以前「地産地消」の「地」は大地の地だと書いたことがある。その原稿では地産地消が閉鎖的な風潮を生み出してしまう可能性をテーマの一つにしていた。その一方で、友人の小さな豆腐屋がブームになって生産拡大して…やがて潰れてしまうという例え話を紹介したこともある。その時は小規模でその土地なりの味を持っていたものが、規模拡大、グローバリズムの波に乗ってしまい元も子もなくなるということがテーマの一つだった。振り返って見ると「地産地消」に関して、閉じこもらずに世界に開いて行こうといいつつ、世界に開いた時は危険だよと矛盾したことを書いたような気がする。でも、今でもどちらも私の信条なのだ。とはいえ、他人様から見れば一体どうすれば良いんだということになるだろうと思う。
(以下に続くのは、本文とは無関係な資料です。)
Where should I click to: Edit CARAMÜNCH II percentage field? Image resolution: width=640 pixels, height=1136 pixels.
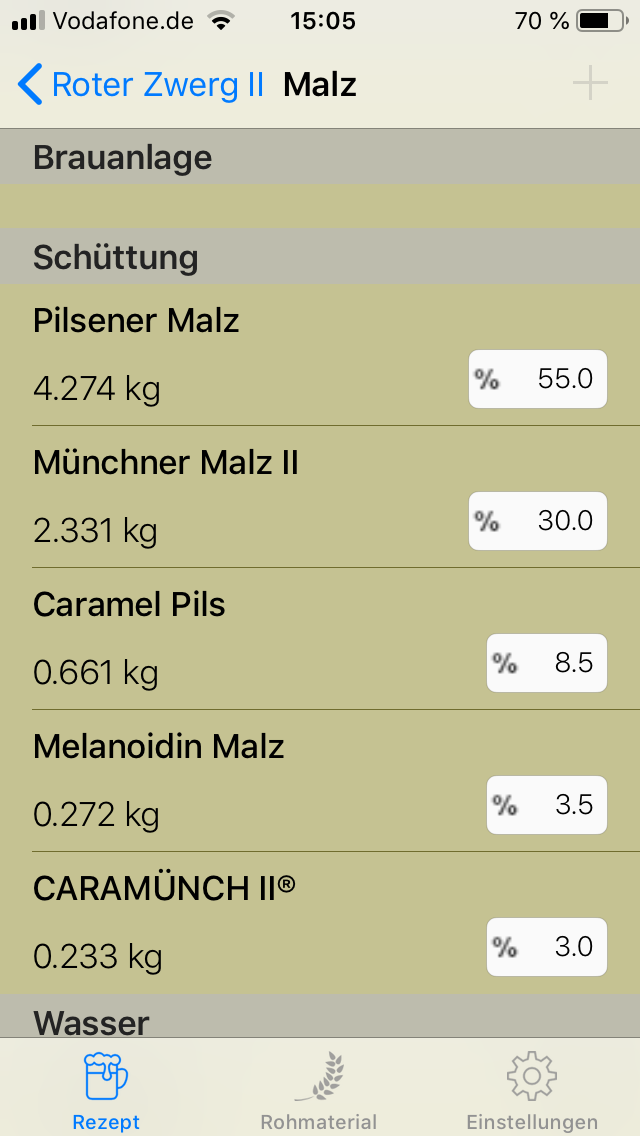coord(547,947)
私自身もこの二つの信条を私の中で矛盾せずに両立させている「もの」は何だろうと思ってきた(他人様に読んでもらう文章を書く人間の態度としては、些か、というよりダイブ無責任な話だと思うのだが)。

 今年、ある果実に出会って「ああ、もしかしてこういうことだったのか」と思い、同時に3年程前に聞いた言葉を思い出して「そうなのかもしれない」と思い、なんだか楽しくなってしまったので、そのことを書いてみようと思う。

 出会った果実は愛媛果実試験場(愛果・果試)28号という品種の柑橘である。この28号がJAの一定の基準をクリアすると「紅マドンナ」という名前に変わる。「紅マドンナ」になると銀座千疋屋では1個1000円する…という噂がある(私は確かめたことがない)。2Lサイズの秀品であれば地元愛媛松山でも1個500円はする。ところが「紅マドンナ」になれなかったマドンナ達である28号の、それも小振りのものや、味のばらつきがあるものならば、5~6個で400円程度で売っていたりする(それでも他の柑橘よりは高いので、買うのをためらってしまうのが松山在住15年の間に染み付いた価格感覚)。味は「紅マドンナ」の方が数段上かも知れない。でもなり損なったマドンナ達でも十分美味しいし、この果実特有の甘味やゼリーのような食感はある。この28号、おそらく東京辺りでは出回っていないだろうなと思う。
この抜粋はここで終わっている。